In [1]:
import spacy

In [2]:
nlp = spacy.load("en_core_web_sm")
text = "West Chestertenfieldville was referenced in Mr. Deeds."
doc = nlp(text)

In [3]:
for ent in doc.ents:
    print(ent.text, ent.label_)

West Chestertenfieldville LOC
Deeds PERSON


so in the tutorial West Chestertenfieldville was classified as a PERSON and now its LOC which is an improvement. 

![Tutorial Screenshot](attachment:image.png)

But because there is no problem with the classification, we can't really fix that with an entity ruler. so lets think of another problem.

In [4]:
doc = nlp("Murderbot said, 'The humans think I'm mean. Wait until they meet you.'")

for ent in doc.ents:
    print(ent.text, ent.label_)

Murderbot PERSON


Should i be happy that it didn't make a mistake or sad?

In [5]:
doc = nlp("ART was built at the Pansystem University of Mihira and New Tideland.")
for ent in doc.ents:
    print(ent.text, ent.label_)

ART ORG
the Pansystem University ORG
New Tideland GPE


Okay finally a mistake but honestly i deliberately framed that sentence so it mistakes ART for a non-person. Thats a problem i'm happy to fix.

# Make a ruler to correct this problem

In [6]:
ruler = nlp.add_pipe("entity_ruler")


In [7]:
nlp.analyze_pipes()

{'summary': {'tok2vec': {'assigns': ['doc.tensor'],
   'requires': [],
   'scores': [],
   'retokenizes': False},
  'tagger': {'assigns': ['token.tag'],
   'requires': [],
   'scores': ['tag_acc',
    'pos_acc',
    'tag_micro_p',
    'tag_micro_r',
    'tag_micro_f'],
   'retokenizes': False},
  'parser': {'assigns': ['token.dep',
    'token.head',
    'token.is_sent_start',
    'doc.sents'],
   'requires': [],
   'scores': ['dep_uas',
    'dep_las',
    'dep_las_per_type',
    'sents_p',
    'sents_r',
    'sents_f'],
   'retokenizes': False},
  'attribute_ruler': {'assigns': [],
   'requires': [],
   'scores': [],
   'retokenizes': False},
  'lemmatizer': {'assigns': ['token.lemma'],
   'requires': [],
   'scores': ['lemma_acc'],
   'retokenizes': False},
  'ner': {'assigns': ['doc.ents', 'token.ent_iob', 'token.ent_type'],
   'requires': [],
   'scores': ['ents_f', 'ents_p', 'ents_r', 'ents_per_type'],
   'retokenizes': False},
  'entity_ruler': {'assigns': ['doc.ents', 'token.ent_

Now the 'entity_ruler' is the final pipe in our pipeline

In [8]:
patterns = [
    {"label": "PERSON", "pattern": "ART"}
]

In [9]:
ruler.add_patterns(patterns)

In [10]:
doc2 = nlp("ART was built at the Pansystem University of Mihira and New Tideland.")
for ent in doc2.ents:
    print(ent.text, ent.label_)

ART ORG
the Pansystem University ORG
New Tideland GPE


Why no change? because the `entity_ruler` comes after `ner` in the pipeline.

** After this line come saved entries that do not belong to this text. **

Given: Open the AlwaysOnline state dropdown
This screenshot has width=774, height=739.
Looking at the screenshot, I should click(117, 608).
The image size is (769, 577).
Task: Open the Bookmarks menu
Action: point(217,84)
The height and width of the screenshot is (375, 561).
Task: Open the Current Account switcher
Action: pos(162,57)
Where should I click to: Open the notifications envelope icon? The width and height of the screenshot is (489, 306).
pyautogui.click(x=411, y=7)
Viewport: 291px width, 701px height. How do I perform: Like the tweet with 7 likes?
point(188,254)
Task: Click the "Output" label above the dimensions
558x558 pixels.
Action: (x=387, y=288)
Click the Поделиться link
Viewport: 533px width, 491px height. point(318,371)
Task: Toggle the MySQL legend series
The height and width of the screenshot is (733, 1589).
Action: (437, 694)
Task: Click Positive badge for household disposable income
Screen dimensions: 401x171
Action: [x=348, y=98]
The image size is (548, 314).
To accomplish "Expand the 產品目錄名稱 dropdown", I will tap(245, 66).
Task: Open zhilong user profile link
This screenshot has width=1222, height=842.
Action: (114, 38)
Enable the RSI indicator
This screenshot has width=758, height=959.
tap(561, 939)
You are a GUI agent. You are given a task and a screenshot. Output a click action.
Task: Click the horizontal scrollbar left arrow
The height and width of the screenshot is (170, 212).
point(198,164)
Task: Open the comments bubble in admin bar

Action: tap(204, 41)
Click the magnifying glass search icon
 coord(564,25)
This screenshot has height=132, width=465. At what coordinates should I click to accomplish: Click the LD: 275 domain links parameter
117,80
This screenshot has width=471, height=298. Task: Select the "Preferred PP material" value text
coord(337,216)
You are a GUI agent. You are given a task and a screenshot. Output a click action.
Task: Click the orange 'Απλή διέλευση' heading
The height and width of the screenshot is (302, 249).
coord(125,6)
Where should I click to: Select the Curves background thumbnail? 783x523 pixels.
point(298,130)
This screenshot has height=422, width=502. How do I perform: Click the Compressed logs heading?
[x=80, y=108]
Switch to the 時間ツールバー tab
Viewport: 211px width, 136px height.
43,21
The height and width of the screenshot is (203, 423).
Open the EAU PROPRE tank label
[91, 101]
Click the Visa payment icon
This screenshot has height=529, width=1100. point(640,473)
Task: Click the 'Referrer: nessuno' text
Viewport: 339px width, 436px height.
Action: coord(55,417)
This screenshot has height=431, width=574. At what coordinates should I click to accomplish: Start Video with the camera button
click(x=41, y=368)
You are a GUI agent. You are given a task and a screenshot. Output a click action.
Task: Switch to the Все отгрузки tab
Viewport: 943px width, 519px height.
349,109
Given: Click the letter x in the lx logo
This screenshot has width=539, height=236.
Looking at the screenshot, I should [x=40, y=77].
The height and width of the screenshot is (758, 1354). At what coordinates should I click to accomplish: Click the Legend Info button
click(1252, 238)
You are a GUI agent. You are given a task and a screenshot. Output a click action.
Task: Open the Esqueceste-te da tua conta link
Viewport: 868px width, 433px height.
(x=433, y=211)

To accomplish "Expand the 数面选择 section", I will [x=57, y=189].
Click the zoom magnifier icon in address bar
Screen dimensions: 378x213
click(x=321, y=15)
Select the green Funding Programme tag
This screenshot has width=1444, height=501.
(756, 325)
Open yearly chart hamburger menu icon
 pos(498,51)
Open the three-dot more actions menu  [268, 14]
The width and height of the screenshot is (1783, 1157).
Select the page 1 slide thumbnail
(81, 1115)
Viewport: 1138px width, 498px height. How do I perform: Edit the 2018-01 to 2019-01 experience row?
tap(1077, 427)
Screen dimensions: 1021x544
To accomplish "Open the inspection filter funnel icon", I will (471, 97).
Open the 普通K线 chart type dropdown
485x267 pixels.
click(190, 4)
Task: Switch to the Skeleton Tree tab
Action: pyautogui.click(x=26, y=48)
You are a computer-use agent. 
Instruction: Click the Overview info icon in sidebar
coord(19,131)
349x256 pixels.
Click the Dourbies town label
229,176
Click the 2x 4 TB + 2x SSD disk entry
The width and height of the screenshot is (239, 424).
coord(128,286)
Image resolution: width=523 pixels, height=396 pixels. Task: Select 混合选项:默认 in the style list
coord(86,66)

So lets put it in the right place in the pipeline.

In [11]:
nlp2 = spacy.load("en_core_web_sm")
ruler = nlp2.add_pipe("entity_ruler", before="ner")

In [12]:
ruler.add_patterns(patterns)

In [13]:
doc = nlp2("ART was built at the Pansystem University of Mihira and New Tideland.")
for ent in doc.ents:
    print(ent.text, ent.label_)

ART PERSON
the Pansystem University ORG
New Tideland GPE


HA!

In [14]:
nlp2.analyze_pipes()

{'summary': {'tok2vec': {'assigns': ['doc.tensor'],
   'requires': [],
   'scores': [],
   'retokenizes': False},
  'tagger': {'assigns': ['token.tag'],
   'requires': [],
   'scores': ['tag_acc',
    'pos_acc',
    'tag_micro_p',
    'tag_micro_r',
    'tag_micro_f'],
   'retokenizes': False},
  'parser': {'assigns': ['token.dep',
    'token.head',
    'token.is_sent_start',
    'doc.sents'],
   'requires': [],
   'scores': ['dep_uas',
    'dep_las',
    'dep_las_per_type',
    'sents_p',
    'sents_r',
    'sents_f'],
   'retokenizes': False},
  'attribute_ruler': {'assigns': [],
   'requires': [],
   'scores': [],
   'retokenizes': False},
  'lemmatizer': {'assigns': ['token.lemma'],
   'requires': [],
   'scores': ['lemma_acc'],
   'retokenizes': False},
  'entity_ruler': {'assigns': ['doc.ents', 'token.ent_type', 'token.ent_iob'],
   'requires': [],
   'scores': ['ents_f', 'ents_p', 'ents_r', 'ents_per_type'],
   'retokenizes': False},
  'ner': {'assigns': ['doc.ents', 'token.ent_

now `ner` is last.

Now you know what? i don't like how Mihira is being ignored. so lets do something about that.

In [15]:
nlp3 = spacy.load("en_core_web_sm")
ruler = nlp3.add_pipe("entity_ruler", before="ner")

In [16]:
patterns = [
    {"label": "PERSON", "pattern": "ART"},
    {"label": "GPE", "pattern": "Mihira"},
    {"label": "GPE", "pattern": "New Tideland"}]

In [17]:
ruler.add_patterns(patterns)

In [18]:
doc = nlp3("ART was built at the Pansystem University of Mihira and New Tideland.")
for ent in doc.ents:
    print(ent.text, ent.label_)

ART PERSON
the Pansystem University ORG
Mihira GPE
New Tideland GPE


Way Better!